One thing everyone knows for sure is that Beth Salem was special. 

West got the church nominated for the National Register of Historic Places in 1999, in time for Boyd’s mom to see it.

“Thank God she saw that before she passed away,” Boyd said. “That was a wonderful day, to see that letter.”

Boyd is working on funding to help preserve the church.

The National Register preserves the history of the place. Whoever owns the place has to preserve what’s on it. Boyd wasn’t sure who owned the church, but as more years went by and the floor  and ceiling started sagging, she decided she had  to save it.

That’s the latest unwritten chapter of the Beth Salem story.

What Boyd remembers next about working with West is how thorough he was: measuring, photo-graphing, documenting things in need of repair, crawling under the church’s sagging foundation.

And that was just for the Historic Register nomination.

In 2017, at Boyd’s request, West developed a  preservation plan. Since then, she’s raised some funds and gotten some important work done. The church has new paint inside and new whitewash outside. There are new pews to match the old ones, and new glass in the old windows. Fixing all the sagging things will be the bulk of the expense. Boyd figures it will take at least $70,000 to do that. She’s working on a grant.

In 2022, Boyd discovered who owns Beth Salem. Its last living trustee signed the deed over to the Hiwassee Presbytery of the Cumberland Presbyterian Church. They didn’t know they owned  it either, but when Boyd told them, they were glad to hear it. She was relieved to learn that Beth Salem is in bigger hands than hers. Because it isn’t just  a building.

“One thing Beth Salem gives us is community artifacts,” she said. “That church is an artifact. That cemetery is an artifact.”

They’re artifacts of a history that goes as far back as memories go.

A Fuller Picture

Beth Salem Church was always more than a spiritual sanctuary for its African American congregation. It was their social hub, and for its first decades, it was their school.

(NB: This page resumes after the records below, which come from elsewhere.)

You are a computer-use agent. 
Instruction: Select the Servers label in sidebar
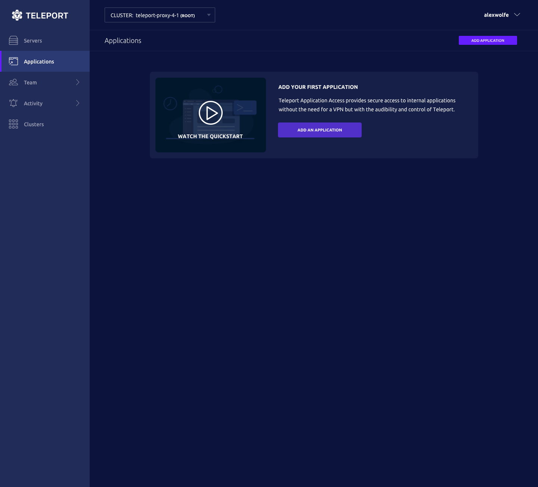click(33, 41)
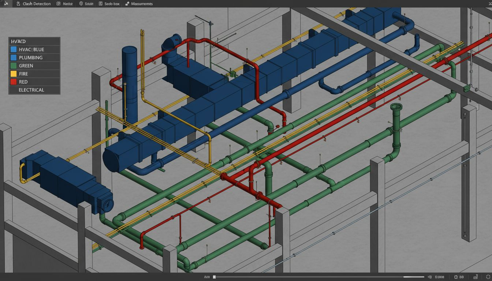Click the Section box icon in toolbar
This screenshot has width=492, height=281.
click(x=101, y=4)
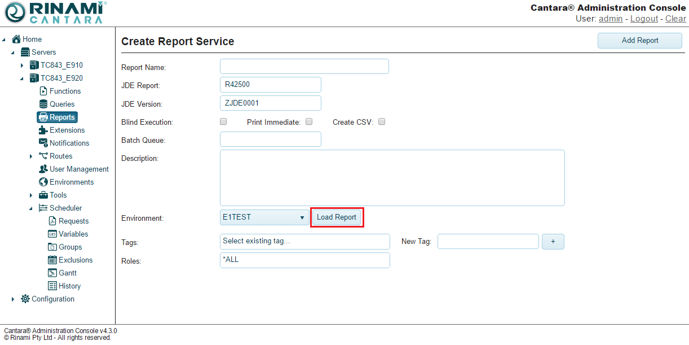Tick the Print Immediate checkbox

click(308, 121)
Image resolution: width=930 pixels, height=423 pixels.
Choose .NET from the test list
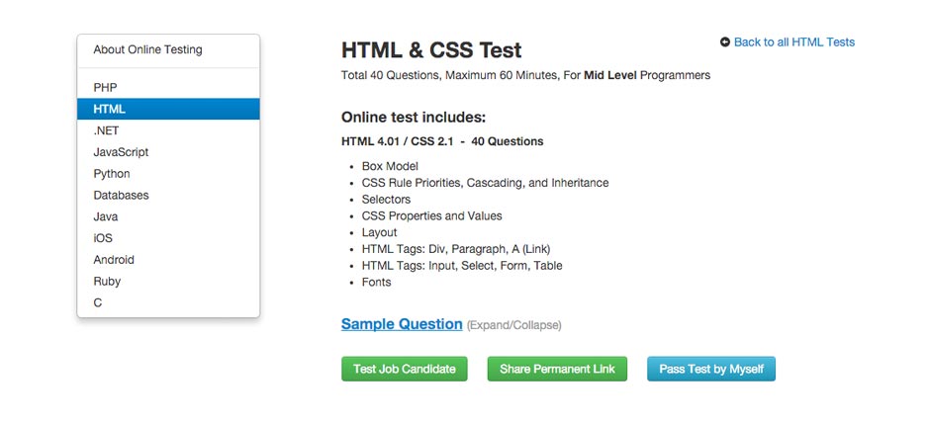107,130
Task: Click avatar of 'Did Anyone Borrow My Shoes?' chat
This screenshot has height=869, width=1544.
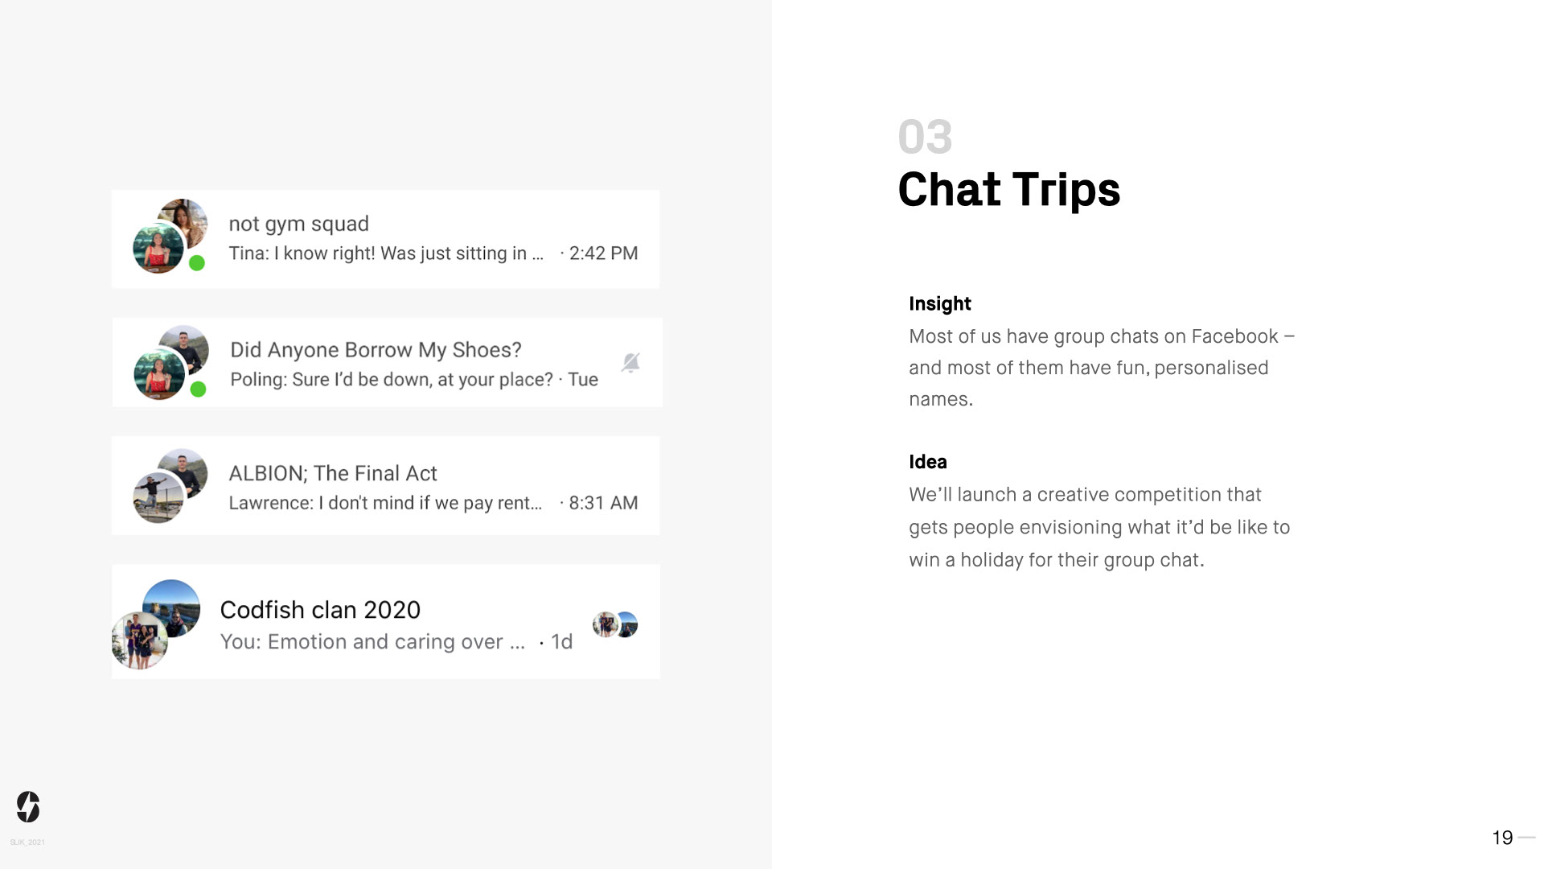Action: 170,363
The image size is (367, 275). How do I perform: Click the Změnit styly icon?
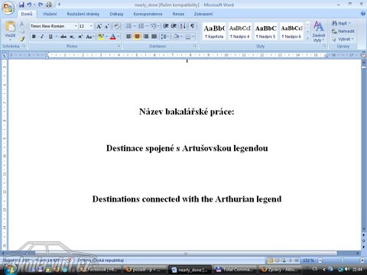coord(319,31)
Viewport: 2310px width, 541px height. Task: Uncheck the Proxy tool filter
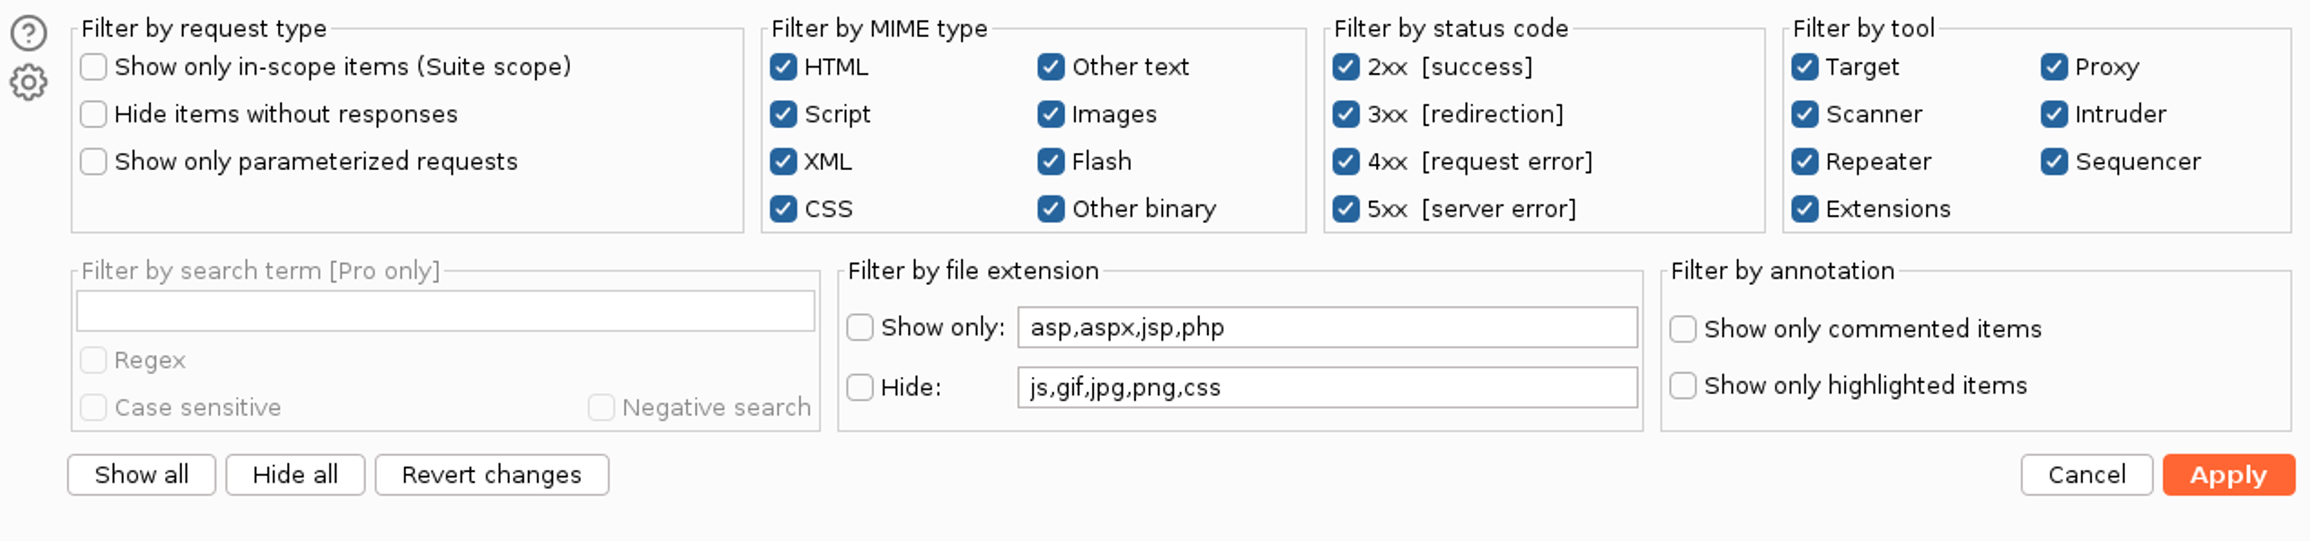tap(2054, 67)
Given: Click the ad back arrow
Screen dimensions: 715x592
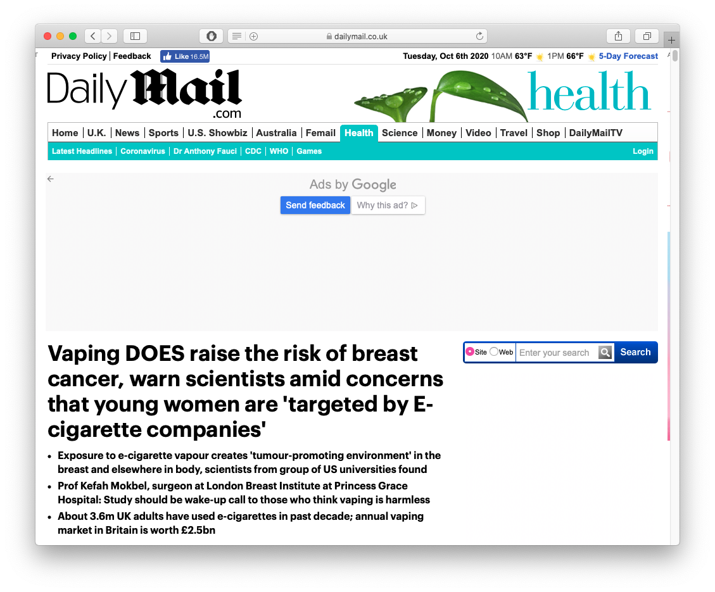Looking at the screenshot, I should [x=51, y=179].
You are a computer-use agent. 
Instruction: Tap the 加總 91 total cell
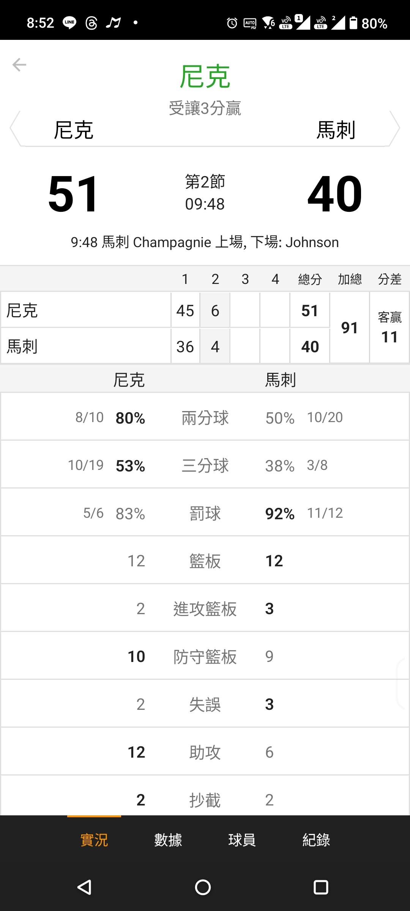pos(349,328)
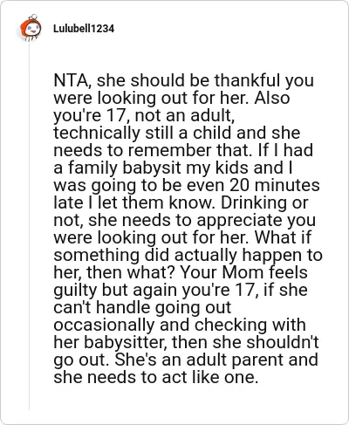Click the text "was going to be even 20 minutes"
Viewport: 349px width, 425px height.
(x=187, y=185)
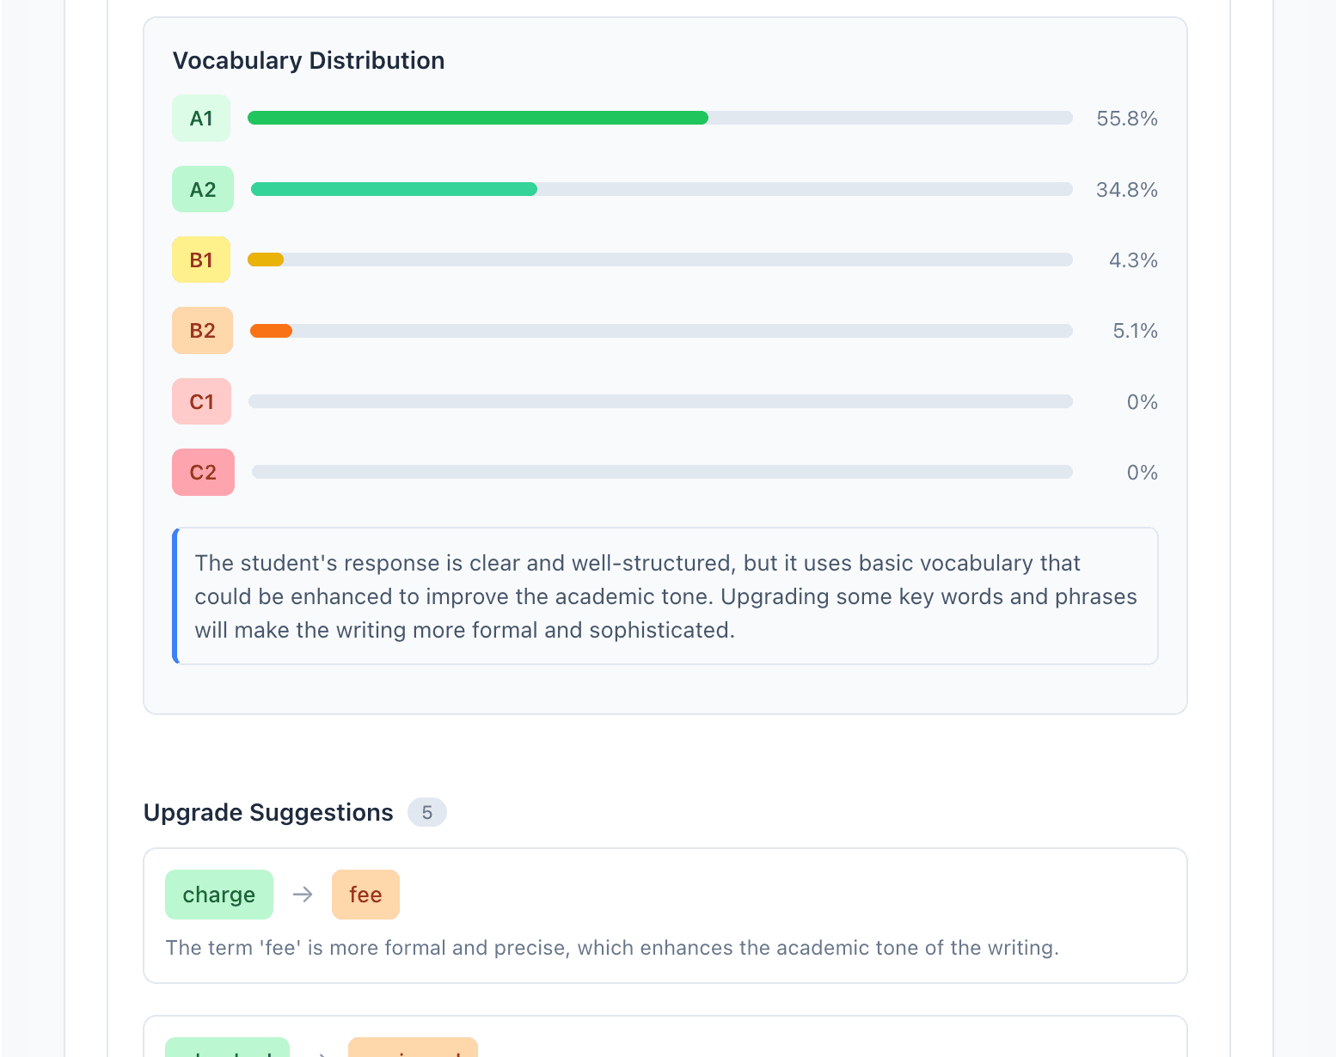The width and height of the screenshot is (1336, 1057).
Task: Click the green A1 progress bar
Action: (x=477, y=118)
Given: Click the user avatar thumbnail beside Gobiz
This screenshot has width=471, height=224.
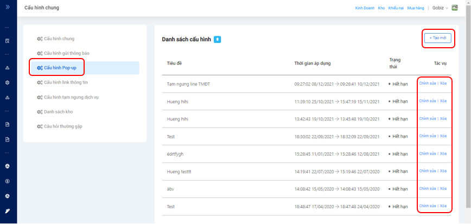Looking at the screenshot, I should (x=454, y=8).
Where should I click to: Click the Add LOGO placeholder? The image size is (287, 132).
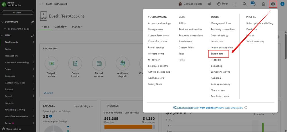(43, 16)
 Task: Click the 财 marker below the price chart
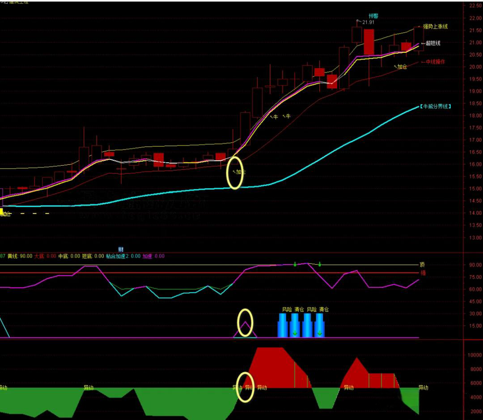click(121, 249)
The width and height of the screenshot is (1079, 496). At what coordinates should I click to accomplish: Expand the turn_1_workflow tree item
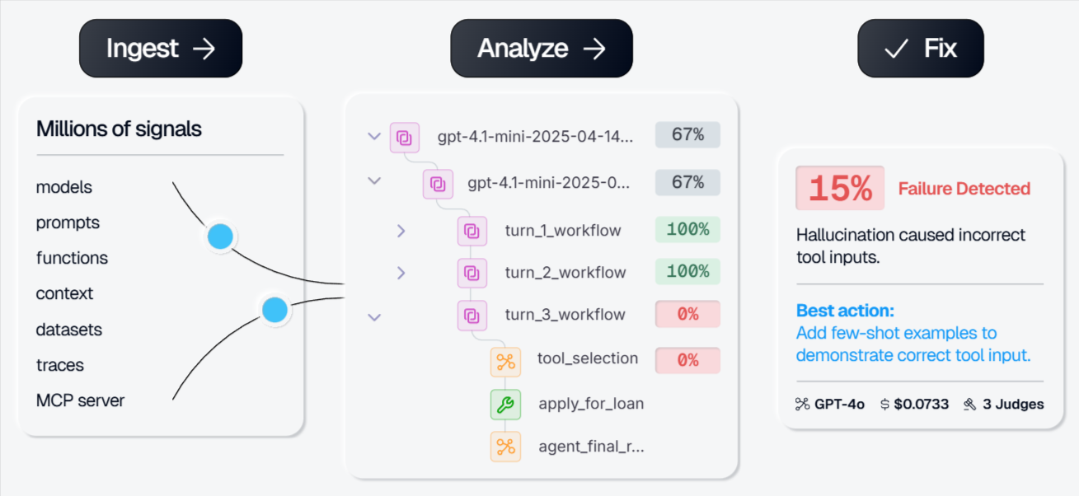point(401,231)
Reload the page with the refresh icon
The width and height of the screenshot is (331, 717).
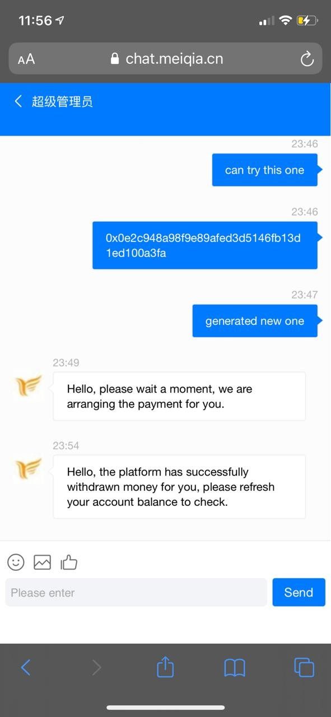307,59
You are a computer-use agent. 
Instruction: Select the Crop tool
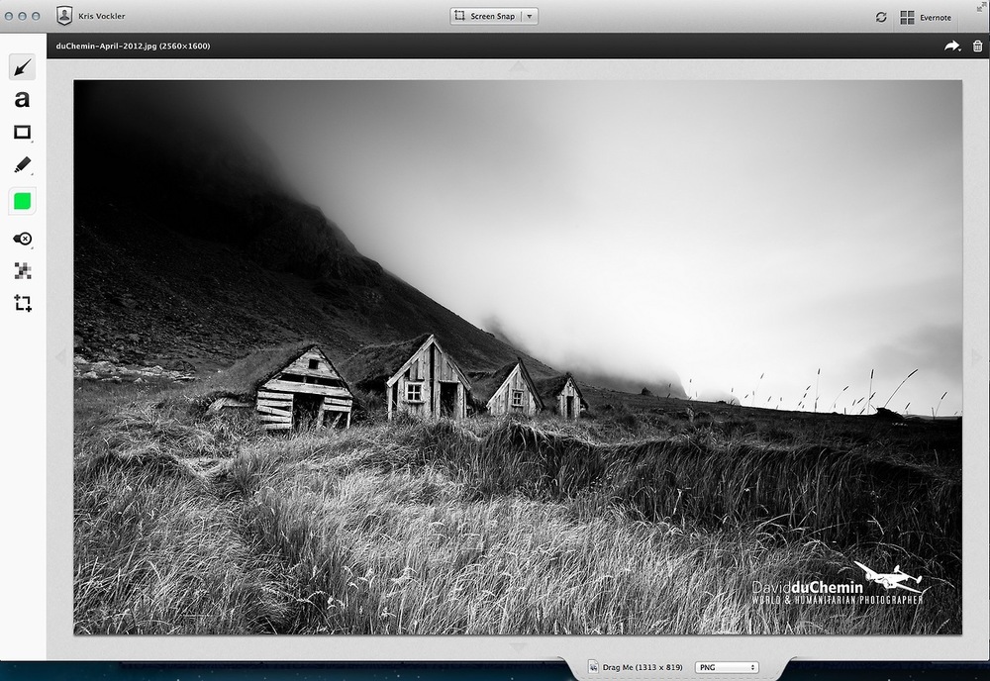click(22, 303)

After that, but before desegregation, many Black children in the rural South, including east Tennessee, went to Rosenwald Schools. Funded  in part by philanthropist Julius Rosenwald, 5,000 of the schools were built in the South between  1917 and 1932 to give Black children a state-of-the-art education.

In 2002, the National Trust for Historic Places put the Rosenwald Schools on its 11 Most Endangered Historic Places list.

There were two Rosenwald Schools in Etowah, where Ann Hitchcock Boyd and her mother were raised. By the time Boyd started school in 1955, it was no longer a Rosenwald School—it had been remodeled. And she didn’t go there long. But what she recalls about it lines up with how her mother used to describe the two-room schoolhouse.

The memories came flooding back when a friend told her about the Dunbar Rosenwald School in nearby Loudon. He’d gone to school there, and it was still intact. Some people were trying to preserve it.

Boyd, who’d been working with MTSU’s Carroll Van West to preserve Beth Salem, offered this advice: “Well, the first thing you need to do is get  it approved as a 501(c)(3). Then get Dr. West to do a preservation study.” They took it.

With plenty of elbow grease, a solid preservation plan, three grants Boyd won, and support from the Loudon community, they were halfway through renovations in 2023. Just in time to celebrate the little school’s centennial anniversary.